*** Opening of Records to process ***

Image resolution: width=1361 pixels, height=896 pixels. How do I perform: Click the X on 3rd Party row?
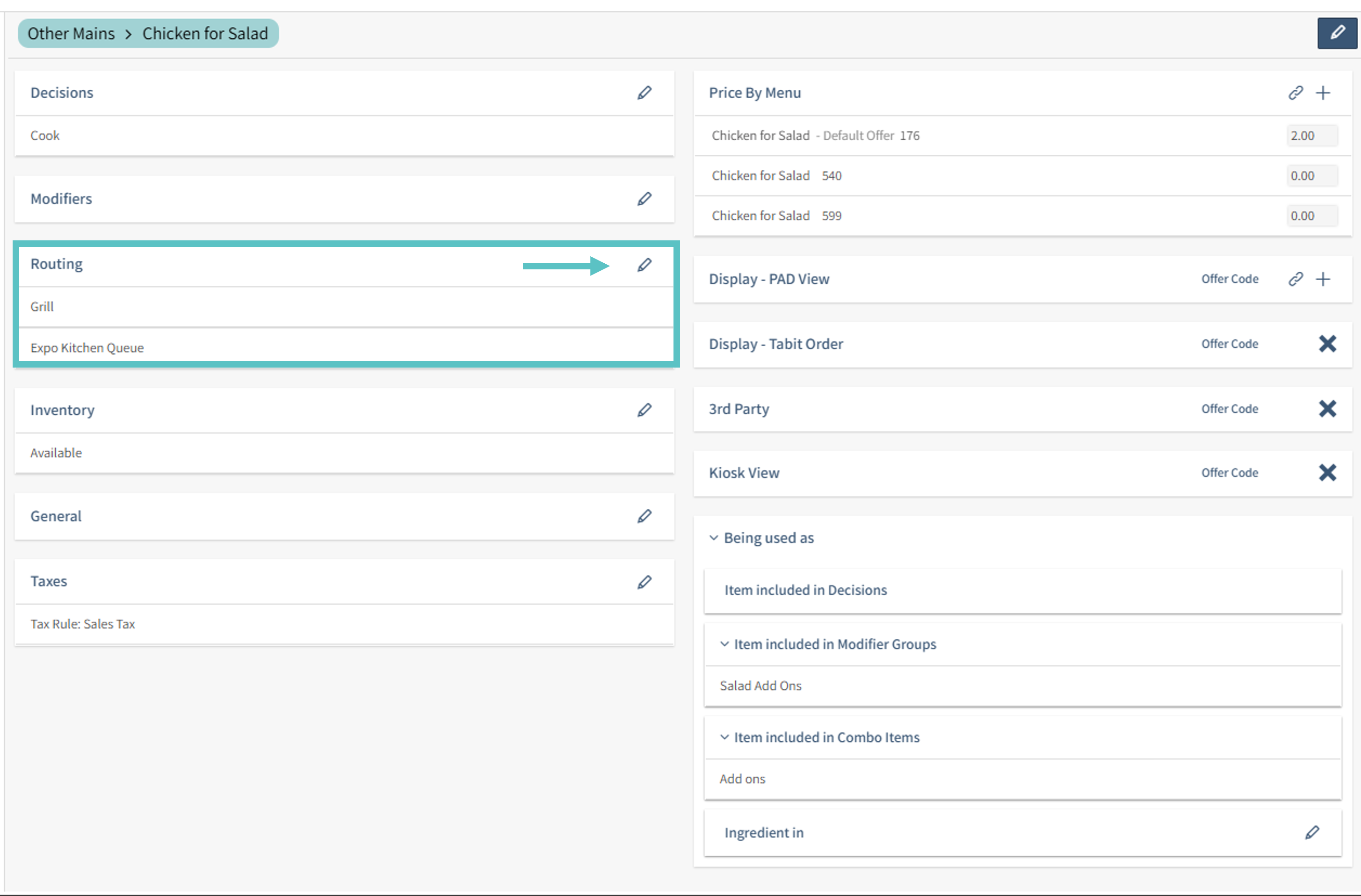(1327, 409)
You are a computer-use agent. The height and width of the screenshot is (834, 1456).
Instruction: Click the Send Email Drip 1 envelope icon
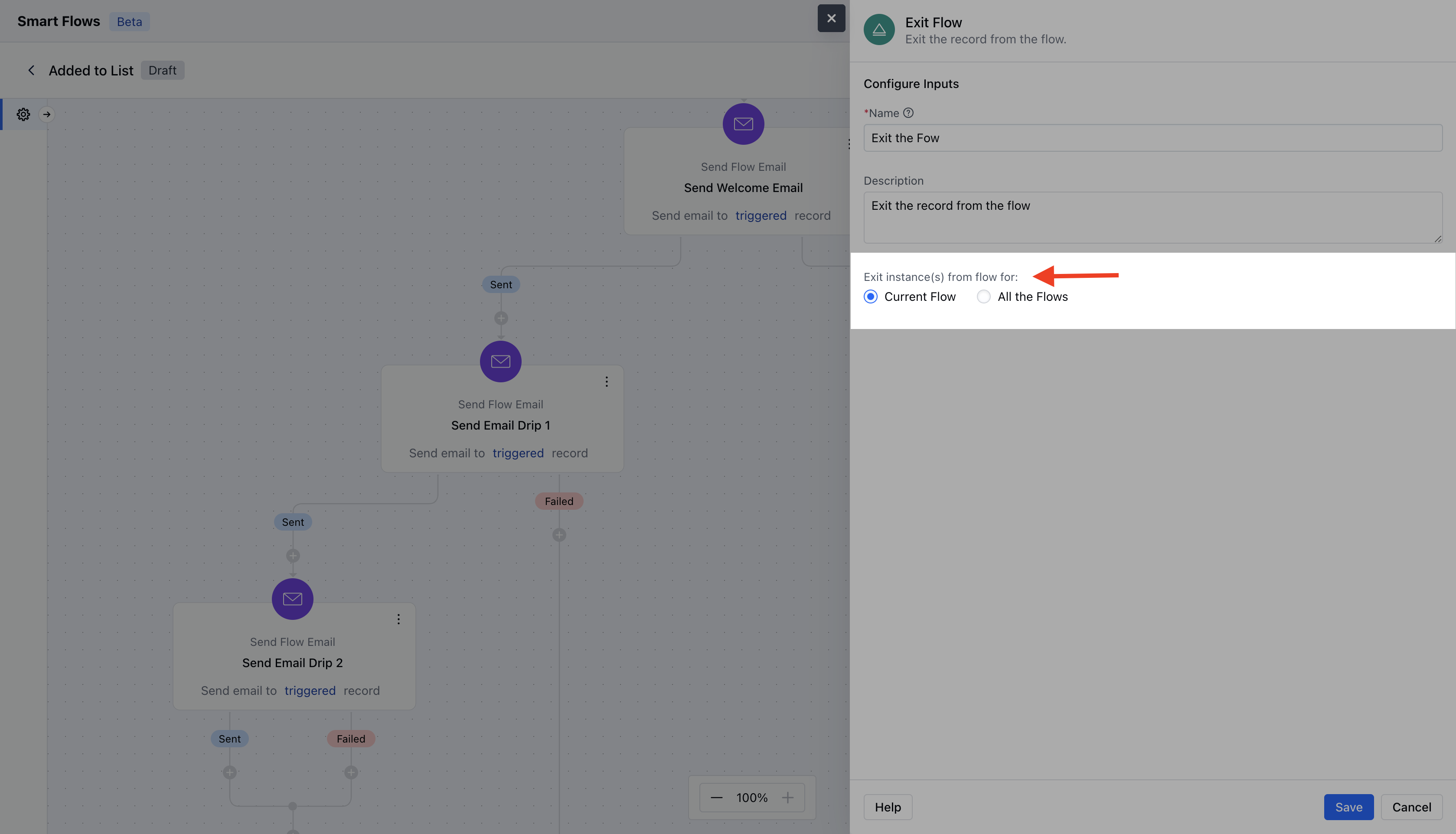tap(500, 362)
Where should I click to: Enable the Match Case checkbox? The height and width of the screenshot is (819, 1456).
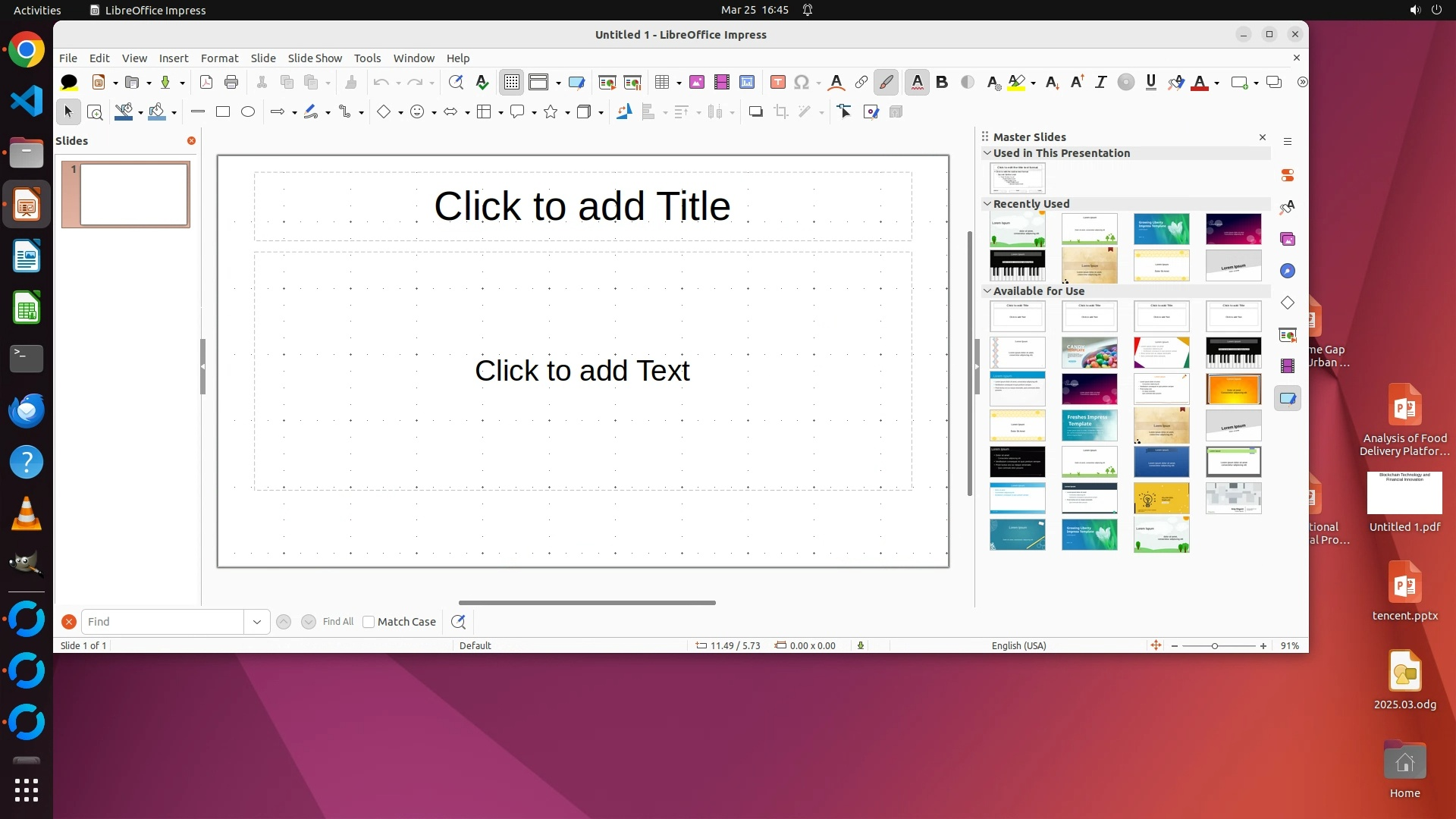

*** Close of Records to process ***

**Goal of the exercise:** Emit an exact copy of the lines from the line bearing "Instruction: Click the" through the last line above, inclusive, and leave the images out.

**Solution to this problem:**
Instruction: Click the Send Email Drip 1 envelope icon
tap(500, 362)
Where should I click to: Enable the Match Case checkbox? The height and width of the screenshot is (819, 1456).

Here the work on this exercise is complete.